§ What this task involves
Could you repeat exactly the lines below, from the line containing "The width and" through the last one, both included, while leaving out any pictures?

§ Data
= = = =

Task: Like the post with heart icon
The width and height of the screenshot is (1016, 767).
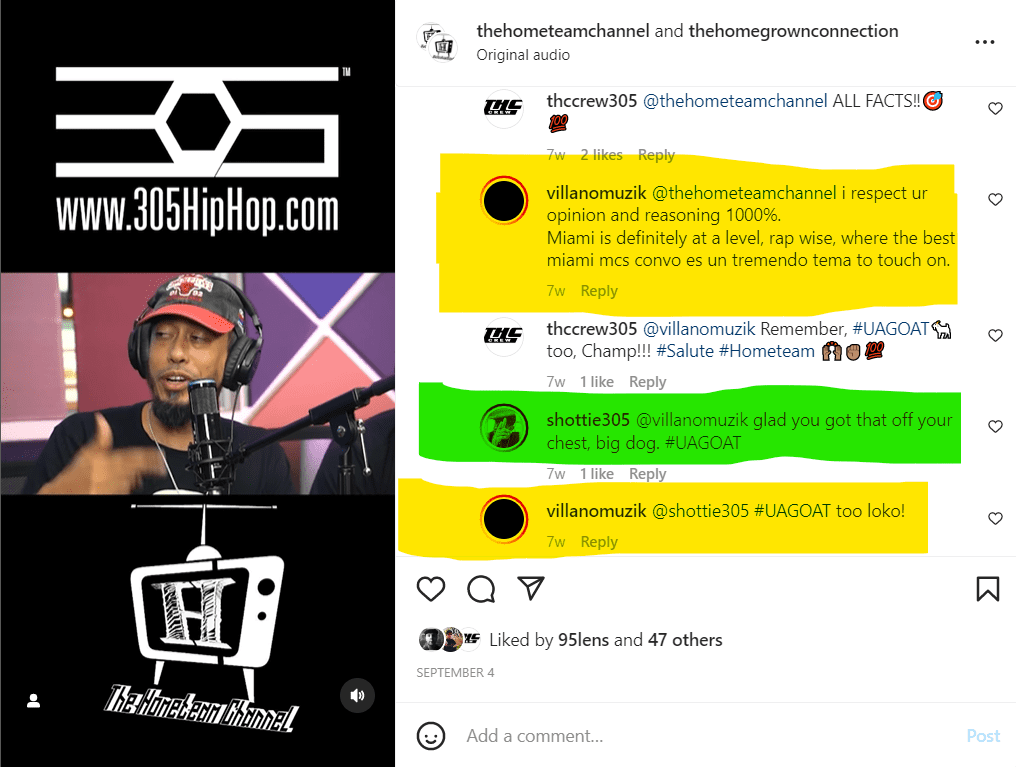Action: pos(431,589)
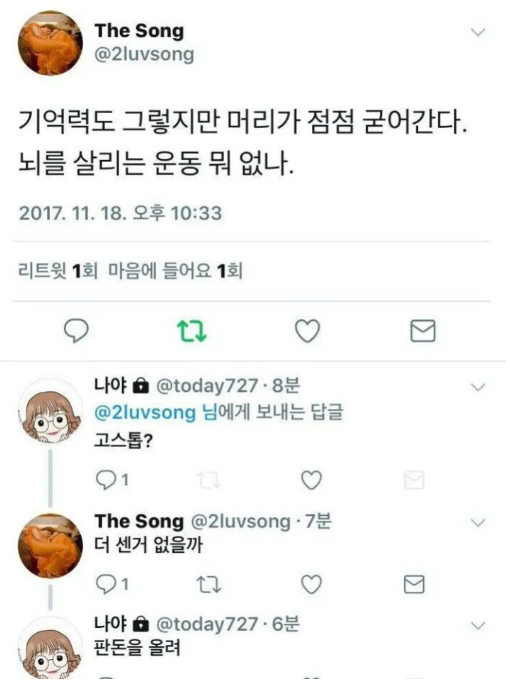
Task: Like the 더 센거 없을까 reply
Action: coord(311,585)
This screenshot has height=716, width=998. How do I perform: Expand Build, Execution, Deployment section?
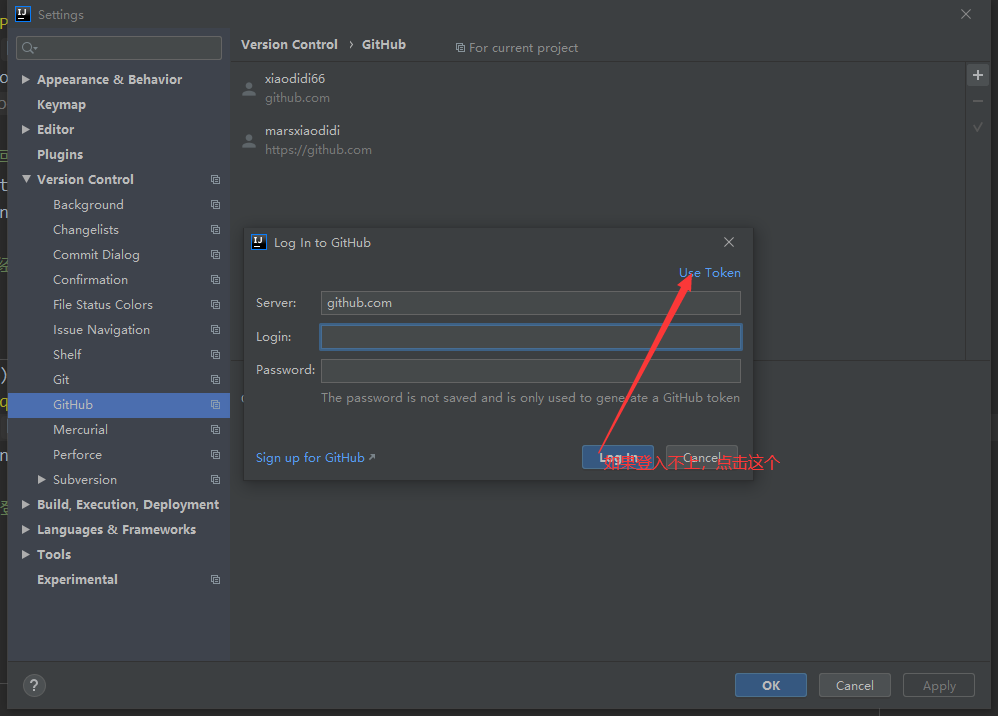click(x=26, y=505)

= = = =

§ Task response
The width and height of the screenshot is (1016, 767).
Action: pos(431,589)
Task: Like the 더 센거 없을까 reply
Action: coord(311,585)
This screenshot has height=716, width=998. How do I perform: Expand Build, Execution, Deployment section?
click(x=26, y=505)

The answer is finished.